Please reproduce, word for word, the passage of the post on memory allocation in C from "Learning memory allocation" to "should it allocate.".

**Extract to read**
## Start

Memory allocation in C

Learning memory allocation in C for beginners will be totally a pain. This post, distilled from course materials, will provide you a practice guide and example coding snippets to help you learning more and fast in C programming language. It is cherishable, at least to me :)

Introduction to malloc

• Variable defined in function will be stored in stack, so how to use that part of memory after function returns? we use void * malloc(size_t size) will allocate memory in heap. This function will remain the memory for the variables until the function explicitly deallocate them. The argument for this function indicates how many bytes of memory should it allocate.
• In general, size_t is unsigned_int. Notice the void * type of the pointer, we know that in C, add 1 to a pointer will go to the next legal address, for int*, it is the next integer, for char*, it is next character.

## End

**Data block**
## Start

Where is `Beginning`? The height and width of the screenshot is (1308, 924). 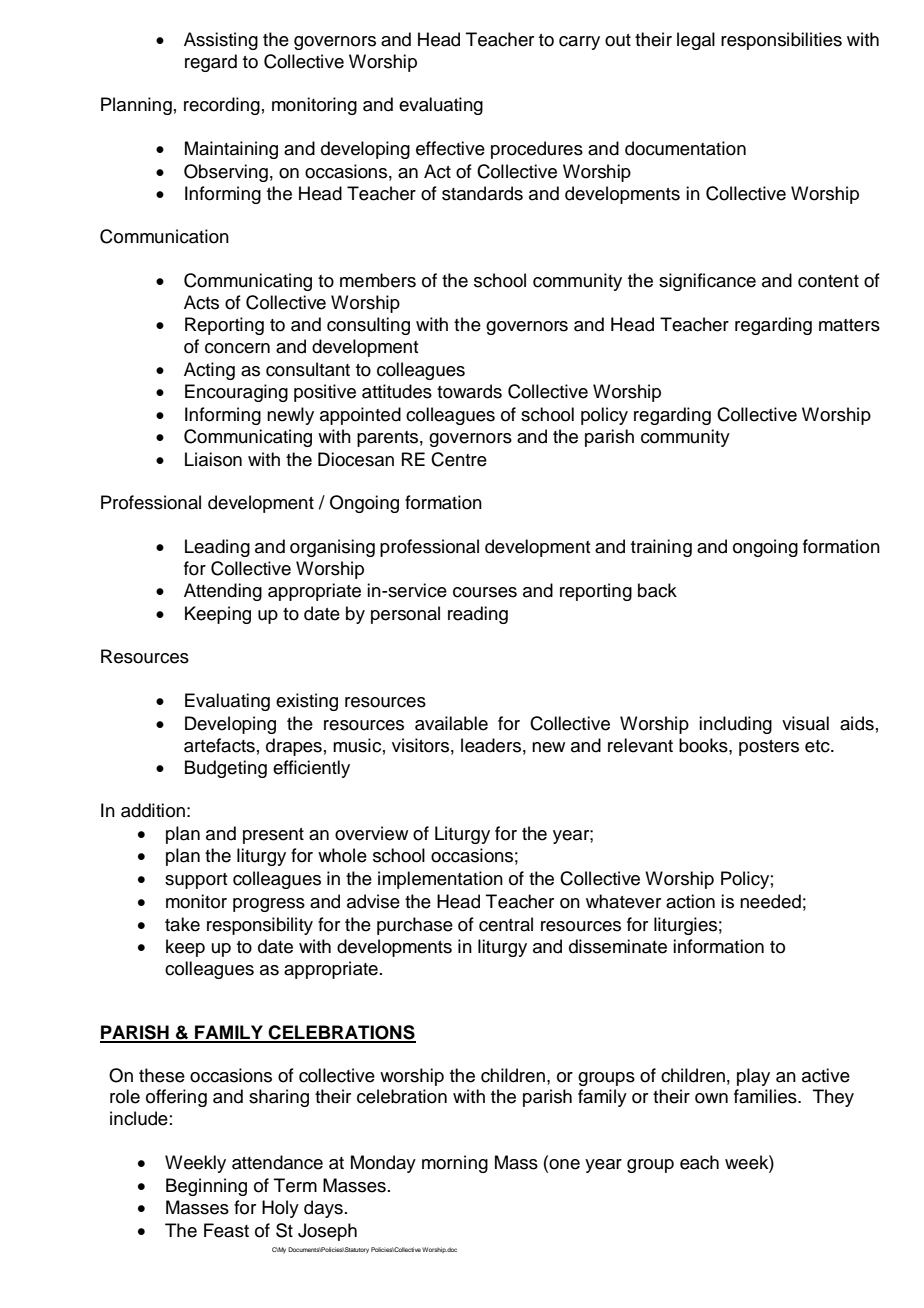
Beginning is located at coordinates (206, 1187).
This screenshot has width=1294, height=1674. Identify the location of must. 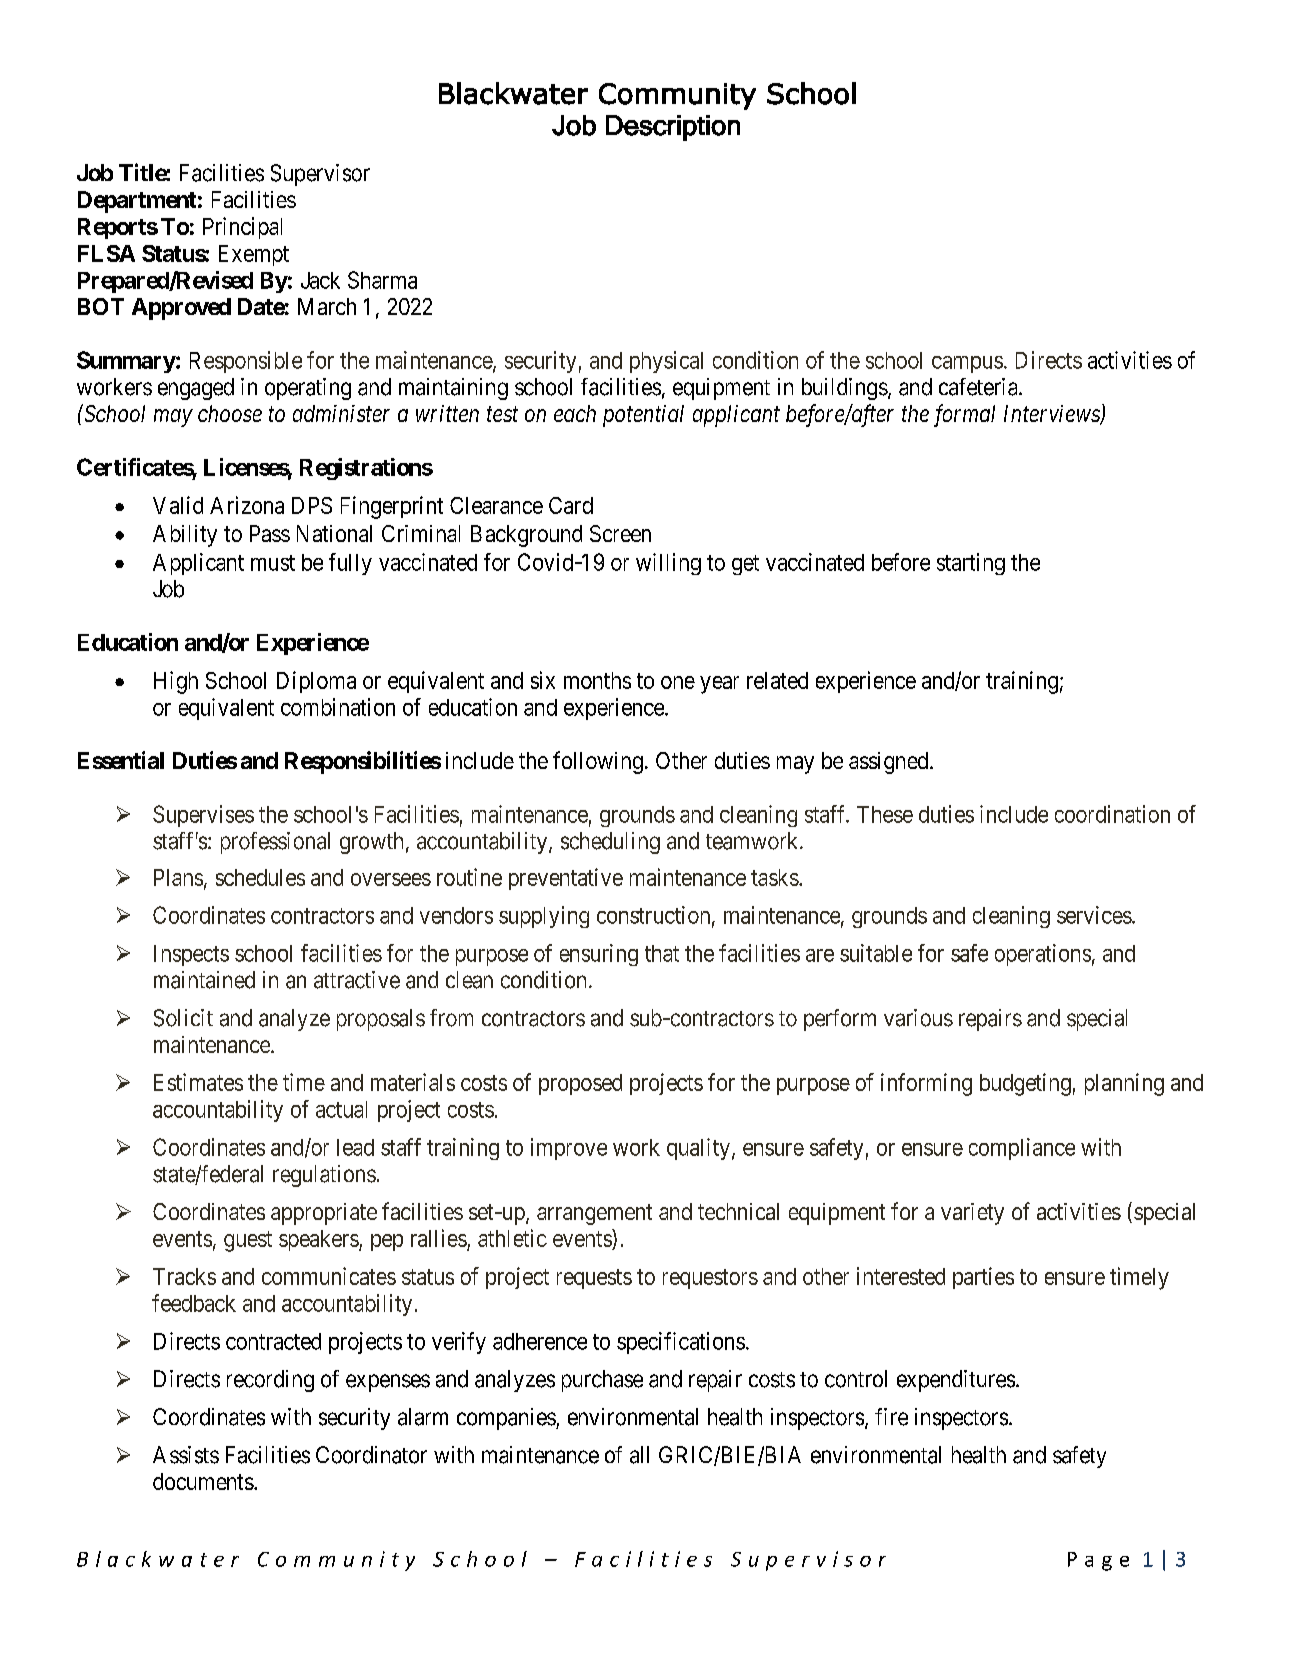
(273, 563).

## End

**Answer**
Learning memory allocation in C for beginners will be totally a pain. This post, distilled from course materials, will provide you a practice guide and example coding snippets to help you learning more and fast in C programming language. It is cherishable, at least to me :)

Introduction to malloc

• Variable defined in function will be stored in stack, so how to use that part of memory after function returns? we use void * malloc(size_t size) will allocate memory in heap. This function will remain the memory for the variables until the function explicitly deallocate them. The argument for this function indicates how many bytes of memory should it allocate.